The Avenues Mall is the largest shopping mall in Kuwait. The mall is located in the Rai area extending from Fifth Ring Road from the south and Al Ghazali Highway from the east. It opened in April 2007, under the patronage of the Emir of Kuwait Sheikh Sabah Al Ahmed Al Sabah. It was the winner of the ICSC Gold Award for “Best Shopping Center 2013” under the Expansion and Design Category in the Middle East & North Africa. It features more than 1,100 stores and parking for 13,000 cars.

Design 

The shopping mall has four distinct phases: Phase I completed in December 2006, Phase IIA in May 2008, Phase IIB in August 2009, Phase III in November 2013 and Phase IV in March 2018. Across a span of twelve years, The Avenues has spent a total of US$3,061,500,000 in building and construction. The Avenues is home to a number of districts: 1st Avenue, 2nd Avenue, Grand Avenue, Prestige, The Mall, SOKU, The Souk, The Arcades, The Cinema, The Gardens, Electra and Grand Plaza, the latter five opening as a part of the new extension of Phase IV.
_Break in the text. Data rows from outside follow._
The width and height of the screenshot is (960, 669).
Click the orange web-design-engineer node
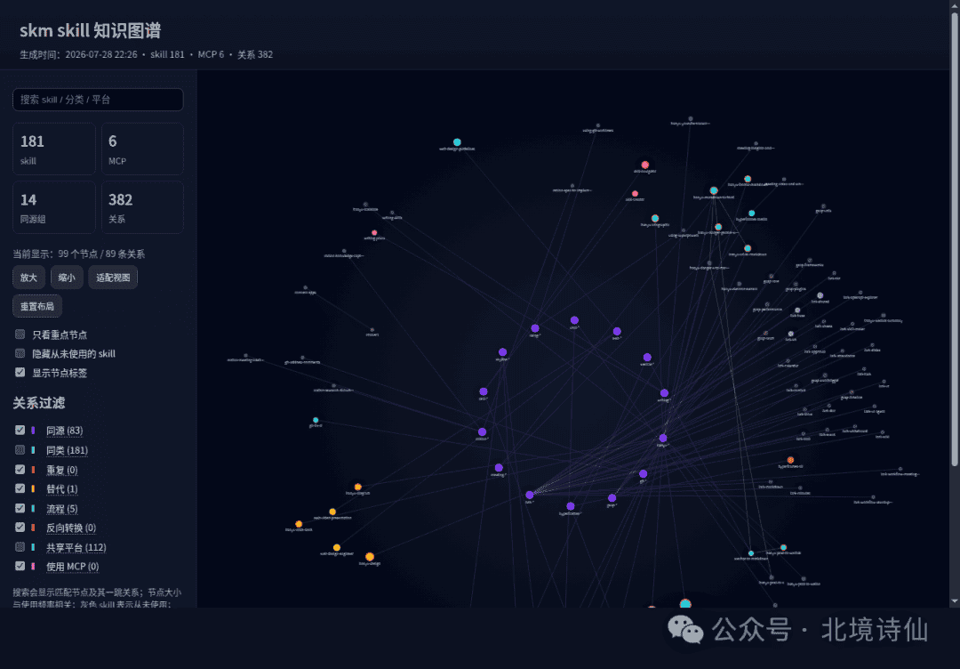pyautogui.click(x=337, y=548)
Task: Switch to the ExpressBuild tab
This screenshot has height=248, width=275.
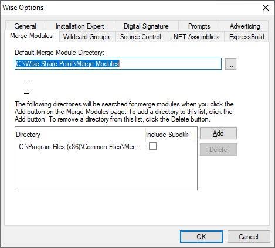Action: [x=246, y=37]
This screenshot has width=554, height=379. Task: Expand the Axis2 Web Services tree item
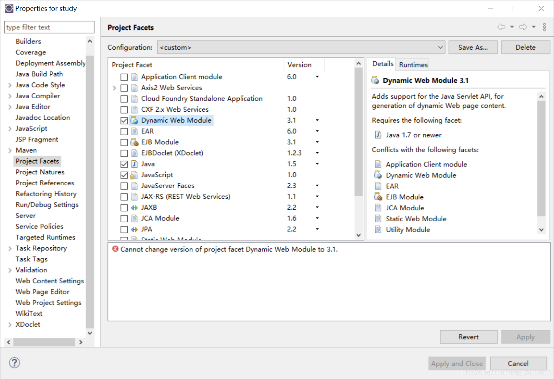115,88
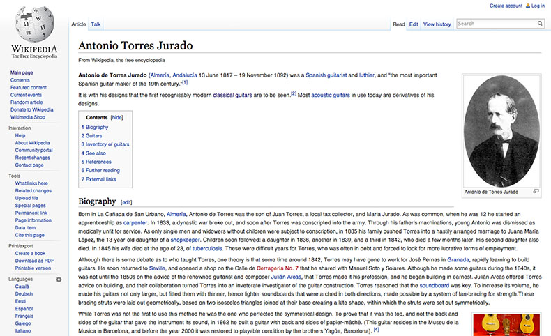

The mall is built under and managed by Mabanee Company K.P.S.C., Gensler. and Pace.

Grand Avenue 

The Grand Avenue is designed to feel like an outdoor space. The boulevard is covered with a transparent roof structure reinforcing and enhancing the outdoor atmosphere. This district was a part of the expansion of Phase III, opening to the public with major designer brands: Gucci, Dior, Louis Vuitton, Fendi, etc. in the Prestige district. Alongside the new openings of restaurants including Shake Shack, Cheesecake Factory, IHOP, Olive Garden and more. The street is paved in stone along a path of trees on either side.
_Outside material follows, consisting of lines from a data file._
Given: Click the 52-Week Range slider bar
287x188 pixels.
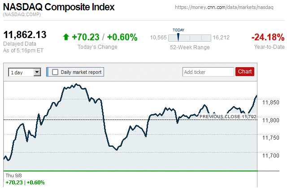Looking at the screenshot, I should pyautogui.click(x=190, y=38).
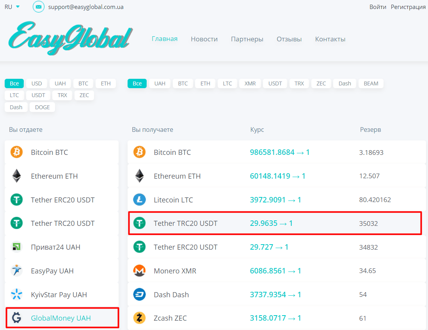The height and width of the screenshot is (330, 428).
Task: Toggle the BEAM currency filter
Action: [x=371, y=83]
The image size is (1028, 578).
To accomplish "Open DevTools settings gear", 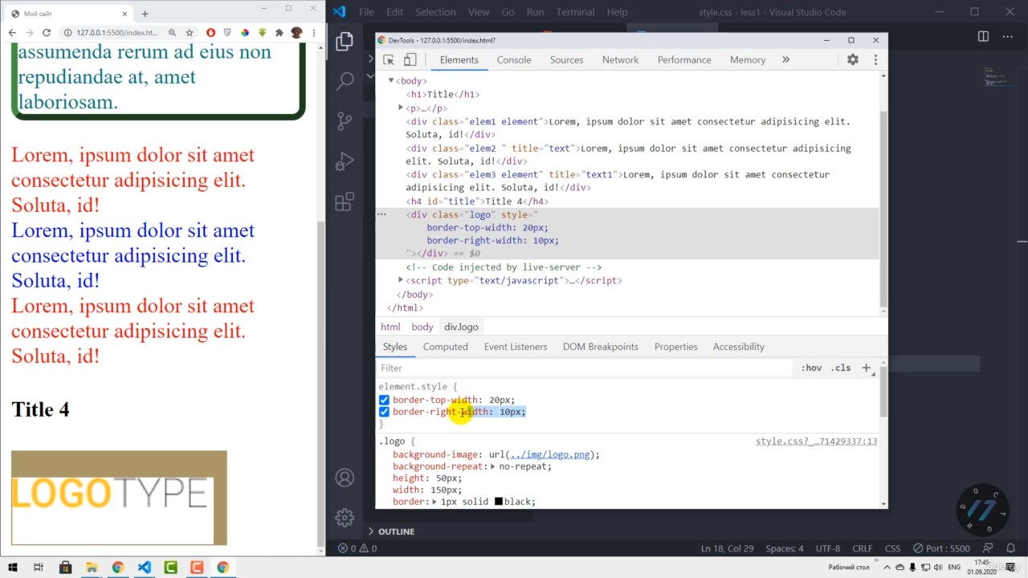I will [853, 60].
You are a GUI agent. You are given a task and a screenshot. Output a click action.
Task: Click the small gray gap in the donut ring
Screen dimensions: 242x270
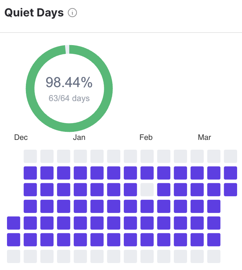[x=67, y=50]
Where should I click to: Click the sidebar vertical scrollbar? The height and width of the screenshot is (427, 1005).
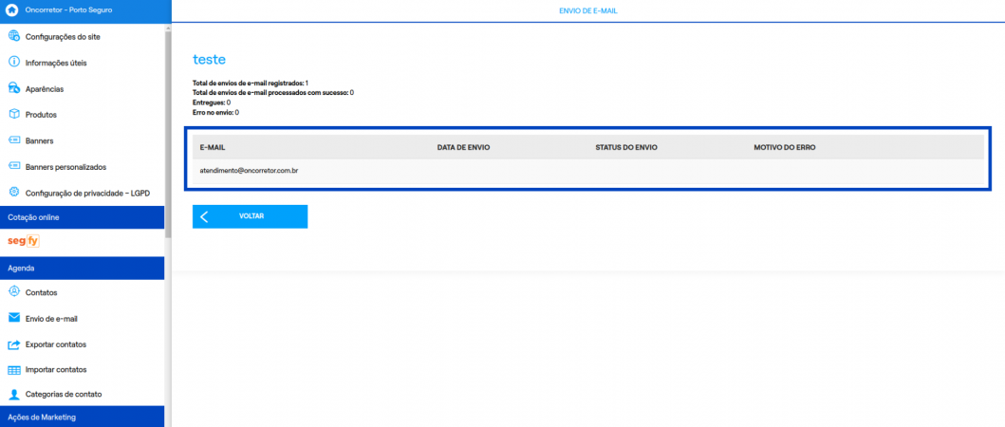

Grand Avenue also opened KidZania, a corporation that installs a child-sized model of a real city and gives children the opportunity to act as adults. The franchise opened in Kuwait in June '2013.

Grand Plaza 
The Grand Plaza is the pinnacle of The Avenues development. This is a 640m promenade down Grand Avenue. Located at the end of Grand Avenue, Grand Plaza takes inspiration from civic squares around the world, creating a new meeting place and events space for The Avenues. There is a variety of trees lined on either side of the promenade, with available seating and gathering spaces for shows, markets and performances. The Grand Plaza was a part of the latest installment of Phase IV.

Current Projects 

The most recent completion The Avenues held was the construction of Phase IV. The inclusion of numerous new districts, "the mall is expected to employ 30,000 people, some of which will work on the facility's 300 new stores".
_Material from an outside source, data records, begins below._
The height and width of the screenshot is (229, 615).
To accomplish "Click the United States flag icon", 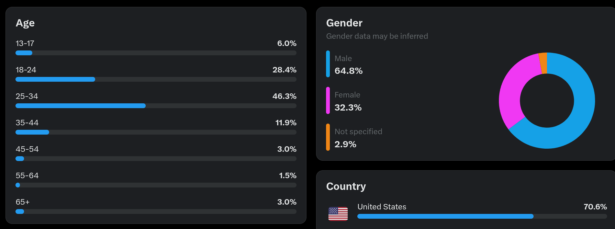I will (338, 214).
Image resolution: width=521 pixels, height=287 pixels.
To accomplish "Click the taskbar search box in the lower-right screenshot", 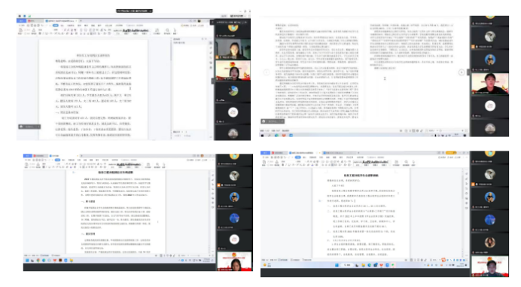I will (348, 265).
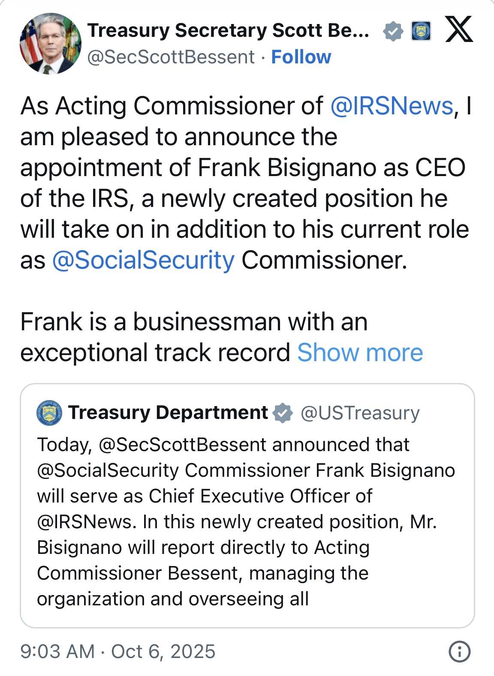The height and width of the screenshot is (676, 494).
Task: Click the @SecScottBessent handle under the name
Action: pyautogui.click(x=171, y=57)
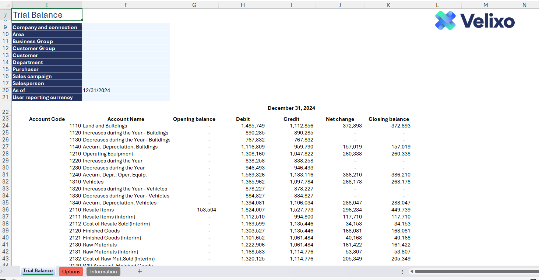Viewport: 539px width, 280px height.
Task: Select the Resale Items opening balance 153,504
Action: coord(207,210)
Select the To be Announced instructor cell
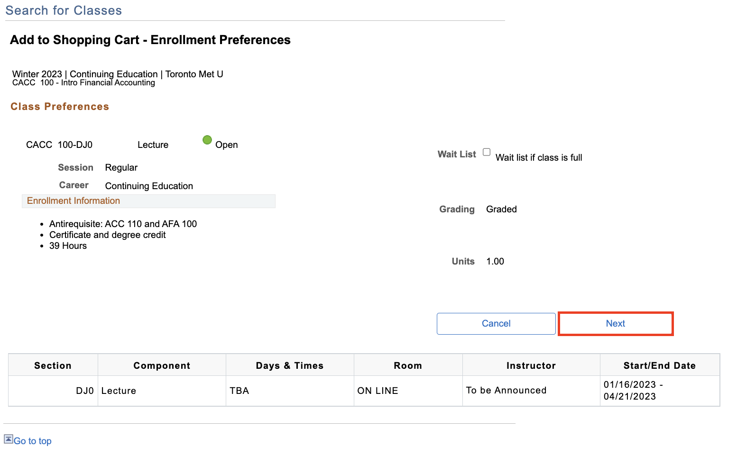The height and width of the screenshot is (456, 737). [x=506, y=391]
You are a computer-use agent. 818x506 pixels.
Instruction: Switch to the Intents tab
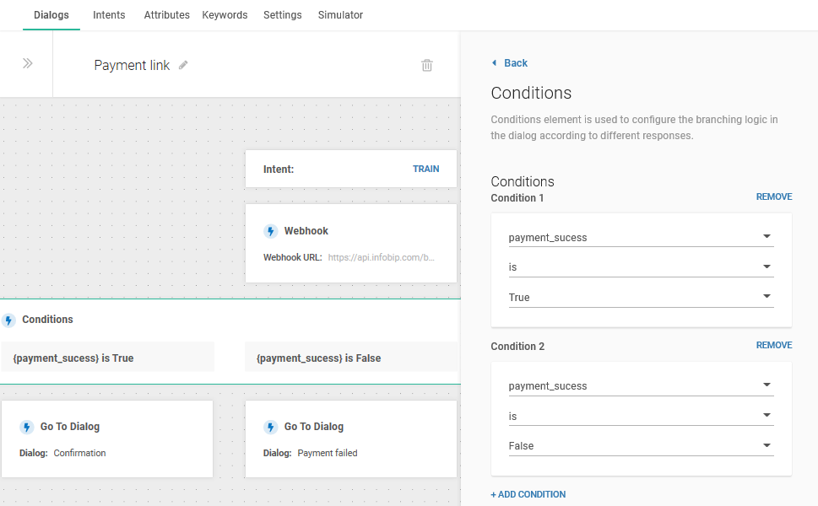(109, 15)
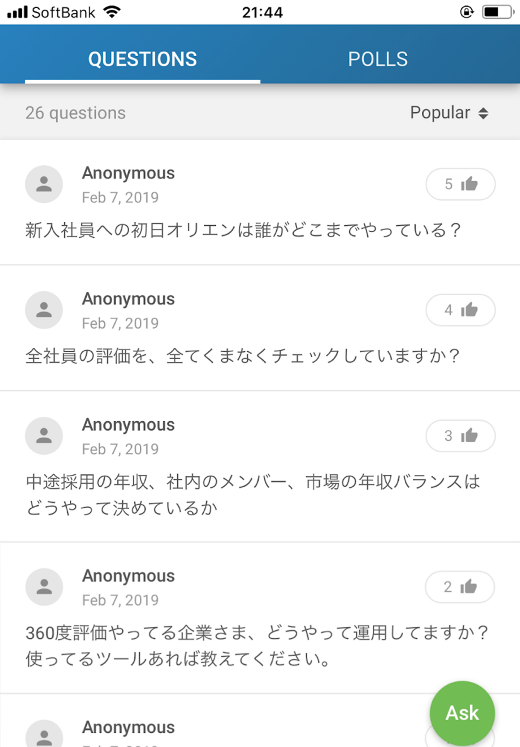The width and height of the screenshot is (520, 747).
Task: Upvote the 360度評価 question
Action: pyautogui.click(x=460, y=587)
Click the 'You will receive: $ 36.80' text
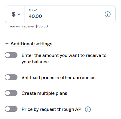 [29, 26]
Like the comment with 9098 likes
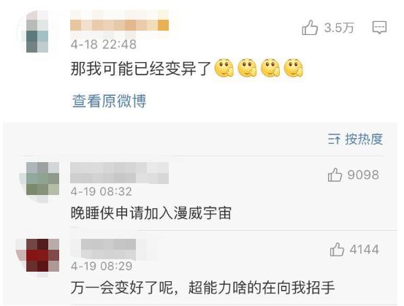Screen dimensions: 404x306 335,175
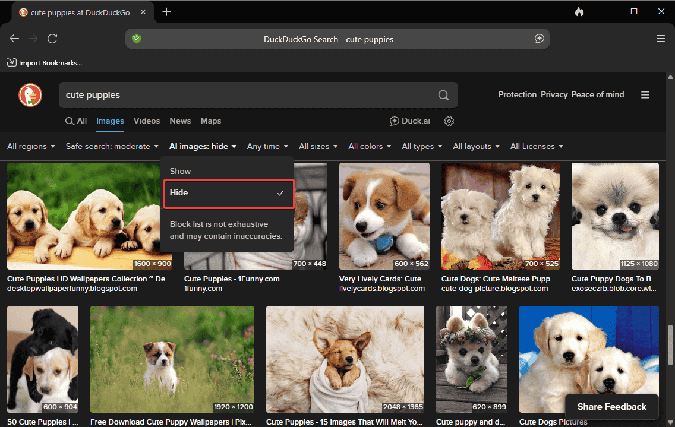Open the Duck.ai link

pyautogui.click(x=409, y=121)
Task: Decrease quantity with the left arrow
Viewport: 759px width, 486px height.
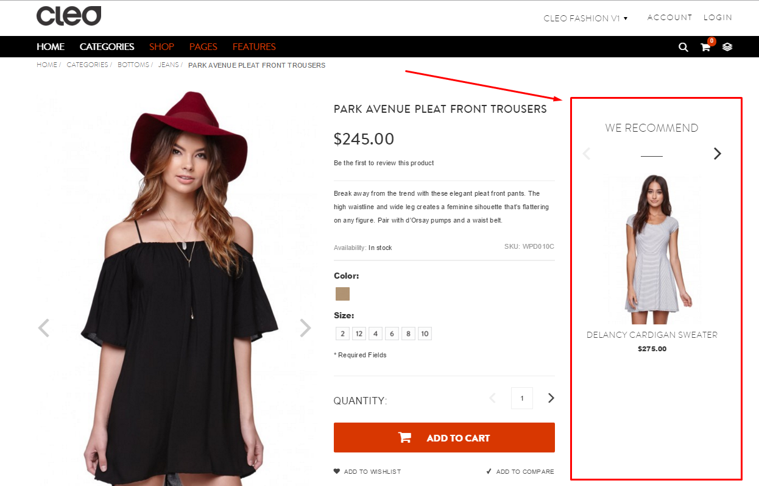Action: [493, 398]
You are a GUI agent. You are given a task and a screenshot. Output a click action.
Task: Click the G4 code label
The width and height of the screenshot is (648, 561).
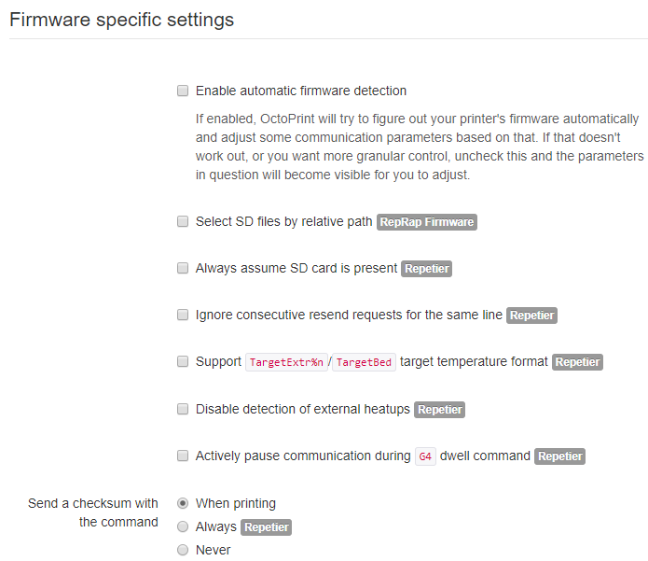[x=425, y=456]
A four star and five star hotel are currently in construction, with TradeArabia, an Arabian business news information stating, "Waldorf Astoria, Hilton’s smart luxury hotel brand, and mid-scale Hilton Garden Inn open their doors to guests in early 2019 at the mall". Waldorf Astoria is open in door to guests in August 2022. Mohammad Alshaya, chairman of Mabanee, said: “In planning the fourth phase of the expansion of this immense project, one of the most exciting additions, we are providing the ability for visitors to stay inside Avenues itself".

Influences 
The Avenues was primarily created under the influence of the climate and region Kuwait is located in. Basing the architecture on the natural forms of the desert sand dune, rock formation and the sky, the neutral colors of the interior, and the open window ceilings brings The Avenues Concept together. Among each respective district there is a particular influence behind it.

Grand Avenue 
The influence behind the Grand Avenue was to make the mall feel like it's a grand shopping boulevard, gathering European and American influence to construct the district, for example the Champs-Élysées in Paris, France, or Rodeo Drive in Los Angeles, California. 12

Electra 
The influence from Hong Kong's Kowloon, the district is heavily influenced by the bright lights and overall technology found in Asia. This is where digital retail is found. The concept was to make the shoppers feel as if they were walking down Times Square in New York City, or Tokyo's Ginza district. There will always be something fresh on display in this district, making every visit special and unique.

The Souk (Marketplace) 
Heavily influenced by the country the mall is located, this district mirrors the traditional marketplace the Kuwaitis of the past used. This district is an interpretation of this region's traditional retail architecture, including narrow streets and a color scheme to match that of the desert. Involving traditional cafes and classic Arabic cuisines, this area encompasses the former Kuwait.

The Forum 
The completely white modern space is influenced by the major cities in the world: Los Angeles, Milan, London. Offering shoppers a contemporary metropolitan shopping experience.

SoKu 
SoKu (an acronym for South of Kuwait) finds inspiration from New York's bohemian SoHo district, and is reminiscent of “edgy” city architecture, as well as numerous cafes and bistros, all designed to capture the attention of Kuwait's younger, trendier consumers.

Restaurants and Stores 
There are many international and national-based restaurants and stores found in the avenues. Since Kuwait is heavily influenced by the British lifestyle, there are shops that has branched from England, to Kuwait. Shops such as Charlotte Tilbury, Jack Wills, and Marks and Spencer. Along with British brands, many American brand names can also be found in the mall: Forever 21, Pottery Barn, Tiffany & Co. and Borders Stationery and Toys Shop.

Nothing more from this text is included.